Repeat verbatim the lines of the listing below, starting at the line containing "The height and width of the screenshot is (381, 521)." and ending at the end of the listing.

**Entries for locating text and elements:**
[start]
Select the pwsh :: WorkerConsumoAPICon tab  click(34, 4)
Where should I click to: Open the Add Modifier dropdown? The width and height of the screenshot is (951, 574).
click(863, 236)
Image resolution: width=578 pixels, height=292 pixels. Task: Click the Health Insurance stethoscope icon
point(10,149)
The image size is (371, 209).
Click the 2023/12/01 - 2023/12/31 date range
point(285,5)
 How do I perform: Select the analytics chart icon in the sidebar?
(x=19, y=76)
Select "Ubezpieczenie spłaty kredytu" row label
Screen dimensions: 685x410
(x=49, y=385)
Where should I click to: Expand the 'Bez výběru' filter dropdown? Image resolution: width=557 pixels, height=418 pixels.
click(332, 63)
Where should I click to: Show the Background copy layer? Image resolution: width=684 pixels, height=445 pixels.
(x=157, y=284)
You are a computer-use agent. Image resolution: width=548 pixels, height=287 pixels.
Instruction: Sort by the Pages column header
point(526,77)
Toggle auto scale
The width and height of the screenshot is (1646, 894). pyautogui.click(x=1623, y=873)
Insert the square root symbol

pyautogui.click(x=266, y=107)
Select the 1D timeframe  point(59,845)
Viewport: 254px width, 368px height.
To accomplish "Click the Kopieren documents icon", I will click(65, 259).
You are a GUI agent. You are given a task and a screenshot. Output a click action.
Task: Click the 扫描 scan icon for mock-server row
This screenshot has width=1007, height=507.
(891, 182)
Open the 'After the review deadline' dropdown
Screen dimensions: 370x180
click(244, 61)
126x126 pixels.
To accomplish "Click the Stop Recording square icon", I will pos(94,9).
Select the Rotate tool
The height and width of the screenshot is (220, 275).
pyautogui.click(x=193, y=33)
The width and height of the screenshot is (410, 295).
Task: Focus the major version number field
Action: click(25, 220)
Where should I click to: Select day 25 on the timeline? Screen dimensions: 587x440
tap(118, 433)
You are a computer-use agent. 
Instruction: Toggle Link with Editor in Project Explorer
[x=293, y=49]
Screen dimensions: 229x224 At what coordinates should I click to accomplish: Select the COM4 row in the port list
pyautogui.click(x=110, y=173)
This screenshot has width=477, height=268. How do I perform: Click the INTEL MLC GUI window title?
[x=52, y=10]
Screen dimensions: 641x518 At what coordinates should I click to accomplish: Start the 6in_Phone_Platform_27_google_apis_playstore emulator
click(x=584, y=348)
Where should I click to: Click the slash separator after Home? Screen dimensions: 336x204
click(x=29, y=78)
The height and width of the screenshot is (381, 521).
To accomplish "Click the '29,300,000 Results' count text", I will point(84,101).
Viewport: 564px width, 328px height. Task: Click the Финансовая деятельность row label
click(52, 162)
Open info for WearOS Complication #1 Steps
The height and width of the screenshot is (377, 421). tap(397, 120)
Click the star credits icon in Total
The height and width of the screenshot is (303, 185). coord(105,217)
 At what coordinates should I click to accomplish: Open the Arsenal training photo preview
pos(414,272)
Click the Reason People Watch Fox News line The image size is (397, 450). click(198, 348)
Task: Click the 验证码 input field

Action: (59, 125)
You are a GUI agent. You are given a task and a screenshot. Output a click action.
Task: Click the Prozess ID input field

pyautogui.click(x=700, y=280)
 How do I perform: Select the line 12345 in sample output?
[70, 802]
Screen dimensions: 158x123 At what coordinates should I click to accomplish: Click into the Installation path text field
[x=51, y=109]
[end]
**Complete output:**
The height and width of the screenshot is (381, 521).
To accomplish "Click the '29,300,000 Results' count text", I will point(84,101).
Viewport: 564px width, 328px height. Task: Click the Финансовая деятельность row label
click(52, 162)
Open info for WearOS Complication #1 Steps
The height and width of the screenshot is (377, 421). tap(397, 120)
Click the star credits icon in Total
The height and width of the screenshot is (303, 185). coord(105,217)
 At what coordinates should I click to accomplish: Open the Arsenal training photo preview
pos(414,272)
Click the Reason People Watch Fox News line The image size is (397, 450). click(198, 348)
Task: Click the 验证码 input field

Action: (59, 125)
You are a GUI agent. You are given a task and a screenshot. Output a click action.
Task: Click the Prozess ID input field

pyautogui.click(x=700, y=280)
 How do I perform: Select the line 12345 in sample output?
[70, 802]
Screen dimensions: 158x123 At what coordinates should I click to accomplish: Click into the Installation path text field
[x=51, y=109]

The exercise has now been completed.